[抜粋文]

もう一つの理由として、経済的な理由もあります。人材を確保するには経費が掛かるのです。中途採用者を紹介会社から1人雇うのに、100万円近い経費が掛かる場合もあります。
退職率が高いとそれだけ補充の採用が必要になり、病院の経営を圧迫してしまうのです。
さらに怖いのは、ハラスメントの問題です。
先輩からこんなことを言われました
つらくて眠れません
これってパワハラじゃないですか?
厳しい指導を受けた後輩が精神的にダメージを受けた場合、ハラスメントと言われる恐れもあります。
これらの理由から、新人指導をする先輩には『新人を辞めさせないこと!』という圧力があるのではないでしょうか。
一人前に育てるためには、間違ったことをしていたら怒らないといけないし、怠けていたら叱る場面もあるでしょう。
必要な指導をする中でも、新人さんが傷つかないようにフォローして、残業にならないように仕事を引き受けて早く帰らせて、先輩の負担は増えるばかりです。
指導する私たちの精神的なフォローも考えてほしい!と先輩がイライラしてしまうのも、当然です。
上司の気持ちが『新人の離職防止』にばかり向いていると感じたら、まずは相談してみましょう。指導の負担で自分たちも疲弊しそうだ、離職防止と指導を両立させる方法に悩んでいるということを伝えてみてください。

[/抜粋文]
[提示データ]

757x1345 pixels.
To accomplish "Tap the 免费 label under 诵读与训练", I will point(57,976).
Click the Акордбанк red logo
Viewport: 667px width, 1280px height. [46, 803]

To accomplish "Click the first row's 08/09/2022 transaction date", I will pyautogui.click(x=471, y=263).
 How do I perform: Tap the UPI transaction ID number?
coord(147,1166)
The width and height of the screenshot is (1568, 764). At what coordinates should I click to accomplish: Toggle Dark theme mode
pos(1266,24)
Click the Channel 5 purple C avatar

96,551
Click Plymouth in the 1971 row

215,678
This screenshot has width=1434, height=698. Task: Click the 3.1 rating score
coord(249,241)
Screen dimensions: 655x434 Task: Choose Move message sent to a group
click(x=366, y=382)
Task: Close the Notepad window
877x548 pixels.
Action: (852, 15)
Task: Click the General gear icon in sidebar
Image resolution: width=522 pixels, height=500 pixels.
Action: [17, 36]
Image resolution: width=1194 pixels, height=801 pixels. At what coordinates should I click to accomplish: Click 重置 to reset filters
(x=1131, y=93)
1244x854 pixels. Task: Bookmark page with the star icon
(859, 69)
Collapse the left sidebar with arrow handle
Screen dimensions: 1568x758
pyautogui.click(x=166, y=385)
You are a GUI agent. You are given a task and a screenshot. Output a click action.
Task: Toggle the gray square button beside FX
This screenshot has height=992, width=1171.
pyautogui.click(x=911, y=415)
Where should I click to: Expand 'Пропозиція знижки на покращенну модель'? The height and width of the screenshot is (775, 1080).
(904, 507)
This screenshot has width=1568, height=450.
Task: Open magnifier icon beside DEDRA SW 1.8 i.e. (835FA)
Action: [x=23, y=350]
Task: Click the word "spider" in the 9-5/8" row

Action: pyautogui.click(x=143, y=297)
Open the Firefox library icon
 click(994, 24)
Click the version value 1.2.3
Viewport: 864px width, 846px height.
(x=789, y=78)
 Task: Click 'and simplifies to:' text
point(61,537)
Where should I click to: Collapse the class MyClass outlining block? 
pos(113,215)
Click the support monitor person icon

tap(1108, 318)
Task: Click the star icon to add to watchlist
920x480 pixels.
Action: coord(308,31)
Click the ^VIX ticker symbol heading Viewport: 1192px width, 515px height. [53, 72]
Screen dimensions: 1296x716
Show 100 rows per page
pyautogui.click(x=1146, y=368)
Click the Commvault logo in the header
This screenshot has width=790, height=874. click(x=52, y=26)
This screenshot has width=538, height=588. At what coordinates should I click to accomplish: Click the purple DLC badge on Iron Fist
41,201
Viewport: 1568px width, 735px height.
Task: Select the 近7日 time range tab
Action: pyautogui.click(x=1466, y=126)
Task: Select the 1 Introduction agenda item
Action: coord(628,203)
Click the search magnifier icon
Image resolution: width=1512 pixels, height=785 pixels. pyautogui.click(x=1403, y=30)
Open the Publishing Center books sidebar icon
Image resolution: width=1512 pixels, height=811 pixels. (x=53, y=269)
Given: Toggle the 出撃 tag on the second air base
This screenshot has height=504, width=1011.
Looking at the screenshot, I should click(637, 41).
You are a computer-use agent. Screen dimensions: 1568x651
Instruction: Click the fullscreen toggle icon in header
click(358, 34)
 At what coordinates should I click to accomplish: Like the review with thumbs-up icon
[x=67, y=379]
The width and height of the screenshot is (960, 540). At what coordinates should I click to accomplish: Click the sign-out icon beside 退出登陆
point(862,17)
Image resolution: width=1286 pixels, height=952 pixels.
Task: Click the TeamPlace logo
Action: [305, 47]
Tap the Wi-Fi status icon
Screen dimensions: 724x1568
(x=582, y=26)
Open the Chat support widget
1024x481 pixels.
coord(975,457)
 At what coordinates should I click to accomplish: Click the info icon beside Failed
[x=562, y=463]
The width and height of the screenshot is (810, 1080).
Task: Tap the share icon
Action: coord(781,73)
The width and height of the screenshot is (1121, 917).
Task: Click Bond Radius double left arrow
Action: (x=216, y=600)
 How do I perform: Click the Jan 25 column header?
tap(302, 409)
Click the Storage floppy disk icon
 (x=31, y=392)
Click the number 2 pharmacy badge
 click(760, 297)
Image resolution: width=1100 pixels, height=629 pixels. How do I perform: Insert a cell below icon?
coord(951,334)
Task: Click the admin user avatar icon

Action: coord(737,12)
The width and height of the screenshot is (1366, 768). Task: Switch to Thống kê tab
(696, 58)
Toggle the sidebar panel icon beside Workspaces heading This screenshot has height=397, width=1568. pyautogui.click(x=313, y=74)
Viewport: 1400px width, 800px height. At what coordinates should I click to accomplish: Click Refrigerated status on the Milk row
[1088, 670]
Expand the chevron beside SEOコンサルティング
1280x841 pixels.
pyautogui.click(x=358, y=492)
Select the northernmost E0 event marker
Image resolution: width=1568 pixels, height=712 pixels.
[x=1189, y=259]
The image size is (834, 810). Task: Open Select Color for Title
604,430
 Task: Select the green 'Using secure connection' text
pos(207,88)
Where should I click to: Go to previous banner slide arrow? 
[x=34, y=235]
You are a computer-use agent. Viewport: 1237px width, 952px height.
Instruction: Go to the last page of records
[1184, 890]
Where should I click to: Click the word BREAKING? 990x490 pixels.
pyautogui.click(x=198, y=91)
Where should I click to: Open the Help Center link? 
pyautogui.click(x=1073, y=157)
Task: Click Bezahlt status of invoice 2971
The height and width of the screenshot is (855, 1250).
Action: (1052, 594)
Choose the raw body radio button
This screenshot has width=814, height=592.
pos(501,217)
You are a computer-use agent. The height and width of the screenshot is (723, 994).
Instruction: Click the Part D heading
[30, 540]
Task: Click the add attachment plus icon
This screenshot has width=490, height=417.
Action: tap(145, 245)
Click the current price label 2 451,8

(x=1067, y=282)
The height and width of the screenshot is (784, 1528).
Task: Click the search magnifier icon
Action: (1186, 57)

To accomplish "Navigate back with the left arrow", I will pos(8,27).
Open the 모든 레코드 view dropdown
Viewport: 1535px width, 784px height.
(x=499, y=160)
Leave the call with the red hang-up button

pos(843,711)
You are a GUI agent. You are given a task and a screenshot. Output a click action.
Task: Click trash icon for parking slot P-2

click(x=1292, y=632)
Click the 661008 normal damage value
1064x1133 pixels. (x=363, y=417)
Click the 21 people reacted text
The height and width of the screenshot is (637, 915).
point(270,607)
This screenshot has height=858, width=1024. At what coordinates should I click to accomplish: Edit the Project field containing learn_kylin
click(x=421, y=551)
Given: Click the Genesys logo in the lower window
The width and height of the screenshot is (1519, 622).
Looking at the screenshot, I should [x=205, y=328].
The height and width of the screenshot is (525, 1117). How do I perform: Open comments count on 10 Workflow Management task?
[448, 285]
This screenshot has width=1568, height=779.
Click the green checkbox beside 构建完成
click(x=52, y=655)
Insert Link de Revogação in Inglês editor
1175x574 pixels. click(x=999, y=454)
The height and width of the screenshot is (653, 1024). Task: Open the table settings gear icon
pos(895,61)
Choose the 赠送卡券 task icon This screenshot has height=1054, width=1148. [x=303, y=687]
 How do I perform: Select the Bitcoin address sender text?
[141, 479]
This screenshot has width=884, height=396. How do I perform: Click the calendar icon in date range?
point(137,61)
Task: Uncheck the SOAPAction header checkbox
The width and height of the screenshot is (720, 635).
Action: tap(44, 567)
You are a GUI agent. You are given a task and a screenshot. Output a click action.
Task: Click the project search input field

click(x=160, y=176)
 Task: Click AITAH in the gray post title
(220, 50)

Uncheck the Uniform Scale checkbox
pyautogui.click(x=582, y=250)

[/提示データ]

= 演習課題 =
(a) 新人指導についての抜粋文によると、中途採用者を紹介会社から1人雇う場合、どれほどの経費が掛かることがあるか。
(b) 退職率が高いと病院の経営が圧迫されるのはなぜか。新人指導についての抜粋文に基づき、1〜3文で説明せよ。
(c) 新人指導の負担についての抜粋文を、最後の文の後から書き継ぎなさい。

= 解答例 =
(a) 100万円近い経費が掛かる場合がある。

(b) 人材を確保するには経費が掛かり、中途採用者を紹介会社から1人雇うのに100万円近く掛かる場合もある。退職率が高いと、それだけ補充の採用が必要になるからである。

(c)
実際に業務を支えてくれているあなた方を蔑ろにはしないはずです。かならず相談に乗ってくれますよ!
新人指導でイライラしてしまう場面
実際の現場で、先輩たちはどんな場面でイライラしてしまうのかをまとめました。
何度も同じことを教える
分からないです
習ってないです
看護師の新人指導の場合、現場で実際に指導をするのは毎日ちがう先輩が日替わりで教えることも多いですよね。
そういう時に多いのが「これは分かる?」「このやり方は習った?」と、新人本人に確認する場面です。
「習ってない」と言われて手順を丁寧に教えていたけど、実際は数日前に教えてもらっていたということがあります。
この前も説明したよね?
覚えてないの?
こういう場面を、よく見かけます。
教えてもらった新人さんは、覚えていないのか、先日習ったのとは違う作業だと思ったのか、「知ってます」と言ったら自分でやらされそうで怖かったのか。理由は分かりませんが、新人さんは簡単に「知りません」と言ってしまうのです。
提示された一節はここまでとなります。